Once we trained and saved our machine learning model in MLflow, the next step is to deploy it for scoring. One common approach is to create a scoring pipeline that loads the saved model and applies it to new data. With Databricks and Azure Data Factory, you can easily automate this process and schedule your scoring pipeline to run on a regular basis.

After scoring the data, we write the results back to the data lake. This ensures that the results are available to all stakeholders and can be used for future analysis.

Finally, we visualize the results in Power BI. This tool allows us to easily create interactive dashboards that provide insights into the performance of our fleet. We can use these insights to identify areas where we can improve and make data-driven decisions.

Benefits

The use of data science and machine learning in Euronav's fleet management has brought significant benefits. By leveraging data from Noon Reports and IoT sources, Euronav can now accurately measure the impact of specific actions such as drydock, hull cleaning, and propeller polishing on their fleet's fuel efficiency. Which will enable them to make data-driven decisions that result in significant fuel and cost savings, as well as a reduction in CO2 emissions.

Furthermore, the use of MLflow in Databricks has allowed Euronav to easily manage their machine learning workflows and collaborate with other data scientists and stakeholders, while the integration with Azure Data Factory has automated the scoring process and ensured the results are available to all stakeholders for future analysis. The visualization of results in Power BI provides stakeholders with a clear and interactive view of the fleet's performance, enabling them to identify areas for improvement and make better-informed decisions. Overall, the use of data science and machine learning has helped Euronav improve the efficiency and sustainability of their fleet.

 

1Drydock is a maintenance process where a vessel is taken out of the water and placed in a specialized facility for repairs, inspection, and maintenance. It allows for thorough cleaning and repairs to be carried out on the vessel's hull and other components.

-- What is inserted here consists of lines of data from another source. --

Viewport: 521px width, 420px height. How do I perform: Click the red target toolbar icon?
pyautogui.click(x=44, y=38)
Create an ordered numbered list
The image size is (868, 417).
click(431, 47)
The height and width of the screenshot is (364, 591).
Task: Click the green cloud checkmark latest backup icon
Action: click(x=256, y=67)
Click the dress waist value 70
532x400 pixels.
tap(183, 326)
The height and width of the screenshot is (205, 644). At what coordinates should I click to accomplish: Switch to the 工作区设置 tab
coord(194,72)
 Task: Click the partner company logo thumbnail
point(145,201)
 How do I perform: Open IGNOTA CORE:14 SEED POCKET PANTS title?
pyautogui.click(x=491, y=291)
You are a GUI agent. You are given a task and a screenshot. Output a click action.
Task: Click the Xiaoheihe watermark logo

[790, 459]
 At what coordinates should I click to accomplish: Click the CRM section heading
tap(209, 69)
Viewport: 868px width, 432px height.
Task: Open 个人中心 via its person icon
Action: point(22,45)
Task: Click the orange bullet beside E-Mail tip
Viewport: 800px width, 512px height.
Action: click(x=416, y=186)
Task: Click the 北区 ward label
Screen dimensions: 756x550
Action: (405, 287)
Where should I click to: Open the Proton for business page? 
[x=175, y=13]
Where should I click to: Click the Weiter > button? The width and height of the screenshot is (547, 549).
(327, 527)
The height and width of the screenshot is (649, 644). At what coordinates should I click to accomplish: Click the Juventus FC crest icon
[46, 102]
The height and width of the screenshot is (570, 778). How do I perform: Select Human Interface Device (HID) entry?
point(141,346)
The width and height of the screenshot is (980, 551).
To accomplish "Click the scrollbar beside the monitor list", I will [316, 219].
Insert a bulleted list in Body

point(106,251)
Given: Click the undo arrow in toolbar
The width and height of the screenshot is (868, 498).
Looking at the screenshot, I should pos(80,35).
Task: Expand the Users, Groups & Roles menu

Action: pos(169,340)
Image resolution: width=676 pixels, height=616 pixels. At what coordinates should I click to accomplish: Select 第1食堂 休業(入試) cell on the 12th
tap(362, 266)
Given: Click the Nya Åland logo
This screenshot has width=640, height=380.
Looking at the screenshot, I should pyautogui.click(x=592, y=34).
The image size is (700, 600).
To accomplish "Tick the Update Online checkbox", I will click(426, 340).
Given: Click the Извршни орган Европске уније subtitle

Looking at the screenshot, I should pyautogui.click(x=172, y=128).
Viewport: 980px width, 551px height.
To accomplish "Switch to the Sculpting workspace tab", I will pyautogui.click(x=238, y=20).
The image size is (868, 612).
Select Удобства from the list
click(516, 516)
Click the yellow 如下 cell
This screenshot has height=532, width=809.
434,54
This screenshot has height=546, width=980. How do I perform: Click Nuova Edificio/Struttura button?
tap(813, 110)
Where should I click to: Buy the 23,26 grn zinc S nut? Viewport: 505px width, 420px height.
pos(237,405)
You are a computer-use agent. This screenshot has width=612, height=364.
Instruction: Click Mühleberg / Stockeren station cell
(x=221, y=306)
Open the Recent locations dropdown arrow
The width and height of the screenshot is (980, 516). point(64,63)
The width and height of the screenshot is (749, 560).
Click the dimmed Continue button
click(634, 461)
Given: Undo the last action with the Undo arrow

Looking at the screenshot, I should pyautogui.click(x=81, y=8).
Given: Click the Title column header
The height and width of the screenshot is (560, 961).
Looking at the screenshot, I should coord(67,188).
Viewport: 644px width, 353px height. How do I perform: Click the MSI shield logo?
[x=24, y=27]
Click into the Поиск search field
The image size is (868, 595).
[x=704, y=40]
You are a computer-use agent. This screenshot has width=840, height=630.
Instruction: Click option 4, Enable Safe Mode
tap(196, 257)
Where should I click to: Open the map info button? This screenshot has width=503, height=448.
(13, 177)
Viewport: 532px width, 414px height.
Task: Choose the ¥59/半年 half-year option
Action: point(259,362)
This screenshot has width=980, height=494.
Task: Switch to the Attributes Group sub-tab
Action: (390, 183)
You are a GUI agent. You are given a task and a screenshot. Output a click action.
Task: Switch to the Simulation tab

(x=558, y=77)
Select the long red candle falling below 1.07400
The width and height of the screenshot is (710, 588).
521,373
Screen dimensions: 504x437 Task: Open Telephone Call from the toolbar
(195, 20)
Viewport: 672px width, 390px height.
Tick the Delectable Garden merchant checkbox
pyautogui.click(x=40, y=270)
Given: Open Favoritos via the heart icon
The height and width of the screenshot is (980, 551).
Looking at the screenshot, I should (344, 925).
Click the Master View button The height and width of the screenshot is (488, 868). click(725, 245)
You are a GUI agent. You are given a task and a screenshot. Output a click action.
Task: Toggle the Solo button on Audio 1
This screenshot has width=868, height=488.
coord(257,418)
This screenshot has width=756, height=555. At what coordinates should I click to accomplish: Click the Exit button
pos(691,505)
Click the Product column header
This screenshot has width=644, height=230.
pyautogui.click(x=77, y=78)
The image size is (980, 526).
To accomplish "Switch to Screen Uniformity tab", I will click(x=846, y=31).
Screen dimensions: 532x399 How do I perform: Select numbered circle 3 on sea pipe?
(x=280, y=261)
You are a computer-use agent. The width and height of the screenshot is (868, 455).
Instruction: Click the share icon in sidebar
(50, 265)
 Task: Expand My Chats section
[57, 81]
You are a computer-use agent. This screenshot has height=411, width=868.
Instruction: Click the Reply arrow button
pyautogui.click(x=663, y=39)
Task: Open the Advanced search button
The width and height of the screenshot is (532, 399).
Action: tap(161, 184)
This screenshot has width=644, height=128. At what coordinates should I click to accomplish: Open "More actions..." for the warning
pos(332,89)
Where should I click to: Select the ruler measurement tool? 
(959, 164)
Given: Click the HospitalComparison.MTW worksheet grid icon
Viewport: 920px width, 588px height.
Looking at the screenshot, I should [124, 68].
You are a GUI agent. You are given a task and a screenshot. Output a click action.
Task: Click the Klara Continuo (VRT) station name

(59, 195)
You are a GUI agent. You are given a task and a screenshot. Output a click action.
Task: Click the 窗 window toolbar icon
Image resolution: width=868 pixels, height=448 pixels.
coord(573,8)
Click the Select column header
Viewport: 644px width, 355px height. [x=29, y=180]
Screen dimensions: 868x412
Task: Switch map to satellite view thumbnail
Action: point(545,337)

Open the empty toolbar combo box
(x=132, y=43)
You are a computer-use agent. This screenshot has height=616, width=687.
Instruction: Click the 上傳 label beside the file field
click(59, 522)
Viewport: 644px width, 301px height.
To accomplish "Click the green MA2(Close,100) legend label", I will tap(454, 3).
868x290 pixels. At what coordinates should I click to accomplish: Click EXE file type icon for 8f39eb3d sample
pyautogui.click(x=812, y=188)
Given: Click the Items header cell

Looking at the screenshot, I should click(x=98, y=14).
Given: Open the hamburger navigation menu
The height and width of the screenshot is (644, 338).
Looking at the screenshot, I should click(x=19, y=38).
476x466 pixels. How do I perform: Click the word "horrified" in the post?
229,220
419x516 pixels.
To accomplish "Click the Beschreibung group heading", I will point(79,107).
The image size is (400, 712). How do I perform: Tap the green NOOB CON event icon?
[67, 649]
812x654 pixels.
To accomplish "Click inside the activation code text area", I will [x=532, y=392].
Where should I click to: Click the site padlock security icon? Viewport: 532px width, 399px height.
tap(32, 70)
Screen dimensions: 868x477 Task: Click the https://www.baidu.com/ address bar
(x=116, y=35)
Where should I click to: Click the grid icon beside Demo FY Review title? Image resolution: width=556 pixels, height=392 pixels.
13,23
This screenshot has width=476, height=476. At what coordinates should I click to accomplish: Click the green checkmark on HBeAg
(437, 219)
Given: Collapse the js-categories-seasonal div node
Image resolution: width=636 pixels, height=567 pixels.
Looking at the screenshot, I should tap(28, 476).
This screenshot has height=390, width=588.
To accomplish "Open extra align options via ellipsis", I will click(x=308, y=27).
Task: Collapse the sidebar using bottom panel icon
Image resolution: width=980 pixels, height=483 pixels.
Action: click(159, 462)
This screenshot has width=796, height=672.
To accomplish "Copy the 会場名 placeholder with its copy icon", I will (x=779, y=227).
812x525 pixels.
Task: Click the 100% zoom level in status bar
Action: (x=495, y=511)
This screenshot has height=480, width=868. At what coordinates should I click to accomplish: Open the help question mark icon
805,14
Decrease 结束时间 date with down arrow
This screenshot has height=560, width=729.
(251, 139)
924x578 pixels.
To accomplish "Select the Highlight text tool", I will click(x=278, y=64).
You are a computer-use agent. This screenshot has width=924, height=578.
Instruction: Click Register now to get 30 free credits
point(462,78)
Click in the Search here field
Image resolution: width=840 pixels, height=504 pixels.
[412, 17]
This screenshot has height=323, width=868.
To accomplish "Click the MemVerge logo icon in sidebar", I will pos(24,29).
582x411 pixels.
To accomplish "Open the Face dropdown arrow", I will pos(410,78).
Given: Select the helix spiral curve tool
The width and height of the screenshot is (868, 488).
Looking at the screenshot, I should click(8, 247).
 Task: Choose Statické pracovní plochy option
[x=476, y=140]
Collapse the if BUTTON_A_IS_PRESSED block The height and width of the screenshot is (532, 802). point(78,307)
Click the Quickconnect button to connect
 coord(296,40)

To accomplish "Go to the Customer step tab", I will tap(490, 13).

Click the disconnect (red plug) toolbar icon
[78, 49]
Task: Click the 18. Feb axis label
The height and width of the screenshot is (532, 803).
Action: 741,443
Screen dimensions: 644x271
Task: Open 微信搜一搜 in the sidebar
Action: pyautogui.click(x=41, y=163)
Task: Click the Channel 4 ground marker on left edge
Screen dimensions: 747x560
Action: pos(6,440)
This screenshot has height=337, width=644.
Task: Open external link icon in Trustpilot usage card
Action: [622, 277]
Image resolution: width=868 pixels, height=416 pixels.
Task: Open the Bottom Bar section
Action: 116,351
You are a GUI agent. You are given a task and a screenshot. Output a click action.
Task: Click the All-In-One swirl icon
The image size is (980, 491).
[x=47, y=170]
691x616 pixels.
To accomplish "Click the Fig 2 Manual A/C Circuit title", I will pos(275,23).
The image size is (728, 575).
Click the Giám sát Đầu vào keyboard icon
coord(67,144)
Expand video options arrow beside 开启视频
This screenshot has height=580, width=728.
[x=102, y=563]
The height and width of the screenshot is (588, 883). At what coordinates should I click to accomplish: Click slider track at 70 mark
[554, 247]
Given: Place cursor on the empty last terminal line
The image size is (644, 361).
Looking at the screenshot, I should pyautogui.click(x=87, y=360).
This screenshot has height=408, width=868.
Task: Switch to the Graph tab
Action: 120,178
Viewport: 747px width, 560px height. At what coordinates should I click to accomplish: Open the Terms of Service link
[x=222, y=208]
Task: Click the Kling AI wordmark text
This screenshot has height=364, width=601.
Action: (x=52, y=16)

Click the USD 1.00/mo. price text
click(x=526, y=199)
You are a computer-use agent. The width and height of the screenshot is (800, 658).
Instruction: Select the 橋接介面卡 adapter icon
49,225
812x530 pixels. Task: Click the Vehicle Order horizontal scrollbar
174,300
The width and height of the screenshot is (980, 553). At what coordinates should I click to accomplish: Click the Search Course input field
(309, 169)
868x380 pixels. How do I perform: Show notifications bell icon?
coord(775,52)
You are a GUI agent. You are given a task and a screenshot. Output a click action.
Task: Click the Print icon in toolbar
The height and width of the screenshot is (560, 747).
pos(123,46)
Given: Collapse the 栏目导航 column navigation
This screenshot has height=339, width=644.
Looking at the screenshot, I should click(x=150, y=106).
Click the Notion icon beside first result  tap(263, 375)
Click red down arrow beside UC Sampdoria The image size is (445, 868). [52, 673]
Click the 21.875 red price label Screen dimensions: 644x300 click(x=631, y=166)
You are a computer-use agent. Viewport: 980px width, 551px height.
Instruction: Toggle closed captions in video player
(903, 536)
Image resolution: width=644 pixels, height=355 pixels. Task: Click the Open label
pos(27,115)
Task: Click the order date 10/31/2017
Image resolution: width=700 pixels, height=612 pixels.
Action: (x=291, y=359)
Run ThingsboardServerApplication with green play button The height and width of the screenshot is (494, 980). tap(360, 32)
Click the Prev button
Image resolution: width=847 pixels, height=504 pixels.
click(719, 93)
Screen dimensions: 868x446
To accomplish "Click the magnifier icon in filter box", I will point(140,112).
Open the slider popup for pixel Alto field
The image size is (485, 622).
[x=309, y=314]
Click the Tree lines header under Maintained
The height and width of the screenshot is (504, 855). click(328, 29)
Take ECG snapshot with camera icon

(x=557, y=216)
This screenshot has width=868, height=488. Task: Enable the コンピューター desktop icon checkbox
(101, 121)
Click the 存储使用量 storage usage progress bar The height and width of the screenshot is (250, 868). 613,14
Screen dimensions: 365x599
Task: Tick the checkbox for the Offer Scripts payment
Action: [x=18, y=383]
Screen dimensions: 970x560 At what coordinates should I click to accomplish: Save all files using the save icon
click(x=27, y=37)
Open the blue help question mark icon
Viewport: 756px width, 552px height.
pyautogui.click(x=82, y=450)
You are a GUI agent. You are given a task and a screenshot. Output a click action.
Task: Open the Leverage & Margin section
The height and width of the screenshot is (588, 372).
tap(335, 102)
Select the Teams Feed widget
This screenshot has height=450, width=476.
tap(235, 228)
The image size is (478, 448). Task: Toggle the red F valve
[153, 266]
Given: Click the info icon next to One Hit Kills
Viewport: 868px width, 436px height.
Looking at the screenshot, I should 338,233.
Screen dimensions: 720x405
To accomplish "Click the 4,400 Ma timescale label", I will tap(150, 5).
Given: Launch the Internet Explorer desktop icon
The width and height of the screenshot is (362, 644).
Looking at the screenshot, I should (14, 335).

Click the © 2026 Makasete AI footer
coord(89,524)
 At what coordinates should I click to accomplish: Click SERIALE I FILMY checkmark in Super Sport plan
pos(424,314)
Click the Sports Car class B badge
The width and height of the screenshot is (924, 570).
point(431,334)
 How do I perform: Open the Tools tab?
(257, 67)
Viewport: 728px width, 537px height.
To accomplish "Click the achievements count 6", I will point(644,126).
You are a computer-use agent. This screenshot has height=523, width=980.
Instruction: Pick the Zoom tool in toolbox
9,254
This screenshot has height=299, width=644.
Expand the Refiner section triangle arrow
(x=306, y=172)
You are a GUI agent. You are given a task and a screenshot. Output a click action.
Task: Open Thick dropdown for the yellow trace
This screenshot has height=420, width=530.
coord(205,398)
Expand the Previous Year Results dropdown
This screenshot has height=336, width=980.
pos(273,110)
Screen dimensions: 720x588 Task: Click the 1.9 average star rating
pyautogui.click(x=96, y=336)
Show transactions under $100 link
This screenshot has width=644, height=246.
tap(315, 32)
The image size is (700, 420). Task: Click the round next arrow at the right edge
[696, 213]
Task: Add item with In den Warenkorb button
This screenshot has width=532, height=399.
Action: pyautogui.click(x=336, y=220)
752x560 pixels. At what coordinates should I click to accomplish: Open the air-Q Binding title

2Hull cleaning is the process of removing fouling, such as algae, barnacles, and other marine organisms that accumulate on the hull of a vessel over time. Hull cleaning is necessary to maintain the vessel's performance, reduce fuel consumption, and prevent corrosion.

3Propeller polishing is the process of removing any accumulated fouling, such as barnacles or algae, from a vessel's propeller blades. Propeller polishing can help improve the vessel's performance and fuel efficiency by ensuring the propeller is working at its optimal level.